Immunoblot analysis of the Na⁺/K⁺-ATPase from mdx-4cv skeletal and cardiac muscles. Shown are representative silver-stained gels (a,e) and immunoblots (b,d,f,g). Lanes 1 to 6 represent total extracts from non-dystrophic wild type (wt) skeletal muscle, total extracts from dystrophic mdx-4cv skeletal muscle, crude microsomes from wt skeletal muscle, crude microsomes form mdx-4cv skeletal muscle, total extracts from wt heart, and total extracts from mdx-4cv heart, respectively. Blots were labelled with antibodies to the Na⁺/K⁺-ATPase (b,g), and lactate dehydrogenase (LDH; as a loading control) (d,f). Arrowheads indicate immuno-labelled bands. Graphical representations of the immuno-decoration levels for the Na⁺/K⁺-ATPase in normal versus mdx-4cv microsomes are shown in panel (c): Student’s t-test, unpaired; n = 4; ** p < 0.01. See supplementary Figure S2 for the graphical presentation of LDH and the cardiac Na⁺/K⁺-ATPase.

Figure 7

Immunofluorescence microscopical analysis of dystrophin and the Na⁺/K⁺-ATPase in mdx-4cv gastrocnemius muscle. Shown is the labelling of nuclei with the DNA binding dye bis-benzimide Hoechst 33342 (H-33342) (a–d), as well as antibody labelling of the full-length dystrophin isoform Dp427 (a,c) and the Na⁺/K⁺-ATPase (b,d) in wild type (wt) (a,b) versus dystrophic mdx-4cv (c,d) gastrocnemius muscle. The immunofluorescence microscopical analysis of dystrophin-deficient muscle fibres indicates a higher degree of central nucleation and increased levels of the sarcolemmal Na⁺/K⁺-ATPase. The bar equals 20 μm.

Figure 8

Immunoblot analysis of proteins with a considerable change in concentration levels in mdx-4cv skeletal muscle tissue.
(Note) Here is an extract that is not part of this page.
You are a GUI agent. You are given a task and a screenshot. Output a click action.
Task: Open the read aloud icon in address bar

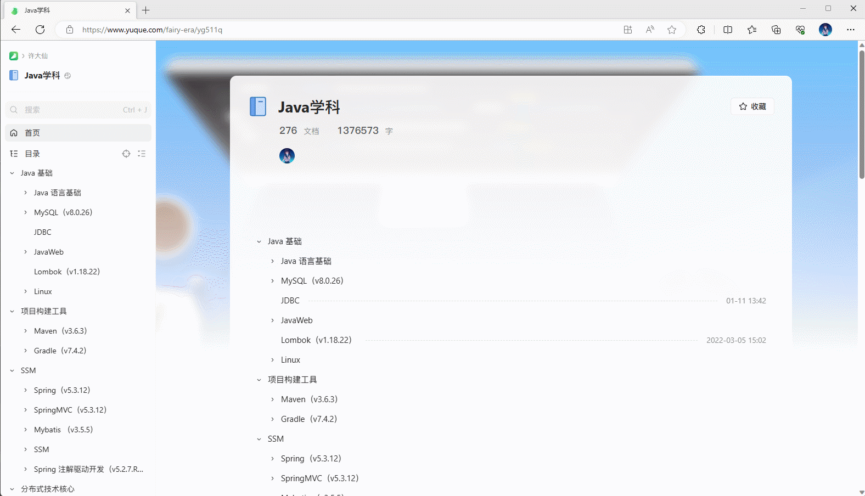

Shown is a silver-stained gel (a) and representative immunoblots (b–h). Lanes 1 and 2 represent crude microsomes from wild type muscle and dystrophic mdx-4cv muscle, respectively. Blots were labeled with antibodies to lactate dehydrogenase (LDH) (b), myoglobin (MYB) (c), myozenin (MYZ-1) (d), pyruvate dehydrogenase (PDH) (e), β-tubulin (β-TUB) (f), periostin (POSTN) (g) and vimentin (VIM) (h). The graphical representations of immuno-decoration levels are shown in supplementary Figure S3. Arrowheads indicate immuno-labelled bands. In the case of myozenin and tubulin, high-molecular-mass bands were detected besides the main isoforms, possibly representing larger protein aggregates.